LSU’s football team is 10-0 for the first time since 1958, ranked No. 1 in every poll imaginable and is in line for another shot at a national championship.
Yet the story that won’t go away was front and center again Monday when Les Miles met with the media.
Whether it’s a quarterback controversy, a two-QB system or perhaps just Miles’ way of keeping opponents guessing and second-guessing, one common thread is confusion about the job shared by Jarrett Lee and Jordan Jefferson.
|Les Miles and Jarrett Lee rebuilt their fractured relationship after a rugged 2008 season|
Or is that Jordan Jefferson and Jarrett Lee? It seems murkier than ever exactly what the pecking order is for the Tigers’ QBs.
“I recognize that we have two very quality quarterbacks and both will play,” Miles said Monday. “We will consider that position and how we will go a little bit later in the week. I think it’s specific to who we play and how those guys are playing. We need both. We’ll use both.”
That’s been the case for the last six games since Jefferson returned from a suspension related an off-the-field fight outside a Baton Rouge bar.
And slowly, the roles have changed with Jefferson getting his first start last week against Western Kentucky and Lee playing only in the fourth quarter.
|Jefferson turned in his best game of the season last week in his first start|
Jefferson has his busiest and best day against the Hilltoppers with 168 passing yards and a touchdown and 20 yards rushing.

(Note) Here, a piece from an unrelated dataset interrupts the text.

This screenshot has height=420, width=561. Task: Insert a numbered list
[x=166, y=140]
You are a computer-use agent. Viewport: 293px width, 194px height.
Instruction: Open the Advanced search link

“The things that Jordan Jefferson did in that game are certainly things that we’ve seen throughout his career and certainly in his development in the last year,” Miles said. “Those things are not surprises to us.”
On a night when LSU was lethargic on both sides of the ball in the first half, Jefferson guided the Tigers to their first five touchdowns, including three in the first 16:08 of the second half.
Lee came in with 12 minutes to play and engineered a 14-play, 82-yard touchdown march to draw the praise of his coach and curious comments regretting not getting the fifth-year senior into the mix before then.
“I really enjoyed Jarrett Lee came in and moved the team,” Miles said.
“We’re very fortunate to have two quality quarterbacks.”
But would Miles rather have one he could count on to take all the snaps?
In the past, the Tigers’ coach has professed a desire to have a clear-cut starter with a strong veteran backup who could add different wrinkles when needed.
That was how Jefferson and Lee operated much of last season and they were likely headed down that same path before the arrest that decked the first third of Jefferson’s season.
|Lee was at the controls during the Tigers' 9-0 start but took a back seat against WKU|
Lee jumped in as the starter, established himself as a reliable game manager and guided the Tigers to an 8-0 record with Jefferson serving as the situational change of pace for four games.
Then in the ninth game in a battle of No. 1-ranked LSU at No. 2 Alabama, Lee never got comfortable, throwing two bad interceptions in the face of the Crimson Tide’s heavy pressure. Jefferson relieved and added a more mobile element himself and as a tandem with Michael Ford on the speed option.
Jefferson took 47 of LSU’s 58 snaps in Tuscaloosa, almost every one in the second half and provided an occasional spark.
That earned him the start against Western Kentucky – Miles shot down the rumored notion that Lee’s three-quarter absence was any kind of suspension for academic reasons – stirring up more hints of a brewing controversy.
At least with the fans.
For Miles, it’s simply a matter of circumstances – and at least with this team this season, a beneficial situation.
“I would like to have one quarterback that had the same skills and/or a second quarterback that was exactly the same as the first quarterback. You can train two quarterbacks in the exact same offense and the exact same plays and there would not necessarily a change in script.
“I think you have to have two quarterbacks and be prepared to play then in key times of a season so you can win a championship.
“I don’t necessarily have to have two quarterbacks. That’s not the issue. The issue is, I have two quarterbacks that both deserve to play and I have two quarterbacks that have differing skills. I want both those skill sets on the field. It just happens to benefit our team in a long season and hopefully in a championship run to have two quarterbacks ready to play.”